■ Document extract

The first time didn't work. All new growth came up, turned splotchy, then  black and curling.
More leaf by leaf removal and more poison was required.

That was before none of the Moonflowers and dern few of the Caladiums came out. But I did notice in one of the pots we seemed to have some giant species of dahlia volunteering. We do have a whole section planted in pretty little pink "Patio Dahlias" from Parks Seed Company. I thought maybe the wind did a little transplanting but as the shaft started looking as big as Jack's stalk  and, setting largish bud,s I accepted the reality it was not going to be anything expected.  There in the midst of my pink , white and blue garden is this huge, deeply
red, 4 foot tall giant Dahlia. They could write a new  murder mystery over this bloody  thing.  It has remained only because it looks relatively healthy.


I took comfort in the thought the Hydrangeas were setting up for a big show this year. Some editing of the early growth had been required because of the fungi. Our Hydrangeas are  under a giant Oak so  they set later than ones that get more sun. I thought this was a good thing as the chemicals had been put out before most of the new growth had appeared.  I am sure you all know Hydrangeas are the litmus paper of the garden, showing out in either pink or blue depending on the soil PH.

■ Task instructions
1. How tall does the garden passage say the unexpected red dahlia grew?
2. Carry on writing the garden passage from its final sentence, about Hydrangeas showing pink or blue with the soil pH.
None of the data is needed for this.

■ Source material
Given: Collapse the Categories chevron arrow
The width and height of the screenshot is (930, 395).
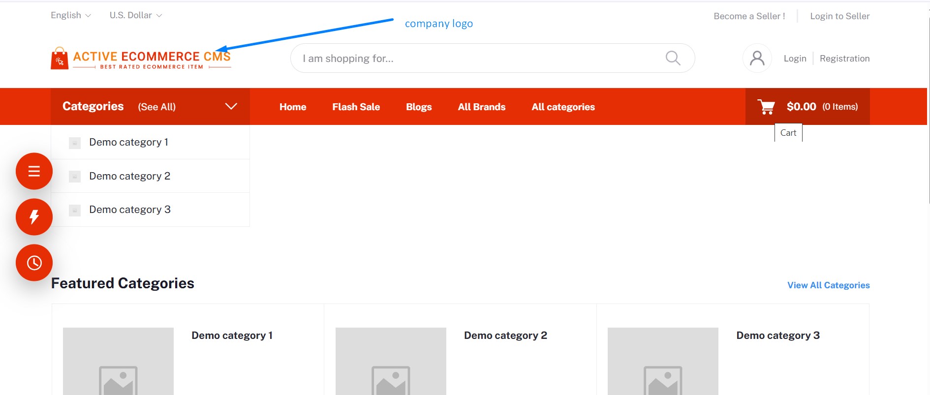Looking at the screenshot, I should pos(231,106).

■ Responses
1. 4 feet tall

2.
Some years we put out amendments to make sure the blooms will be true blue, not a hint of lavender or Heaven forbid purple.


That can happen if your PH is balanced.
Which is unacceptable.
      

  Just a bit to the left of the begining of the  blue Hydrangeas is the final resting place of my mother's beloved Scottish Terrier. They were here when he died so he stayed in the garden with us. I will always remember my mother's angst over leaving him "behind". Not taking him  back to Florida with her was a painful decision. Necessary though. She had stood in the driveway by her car making me promise if I ever  moved away from the Pond I would bring Angus with me and  not leave him with strangers.  He has a St. Francis marker out there and is planted over in Lemon Balm. He, like many terrier breeds, had skin allergies so he was not always the best smelling dog. I have over the years fondly thought of him being scratch free and enjoying the crisp lemony scents. Not this year. Either the fungi, the fungicide, the drought or the combination has resulted in peaked looking, fragrance free  Lemon Balm.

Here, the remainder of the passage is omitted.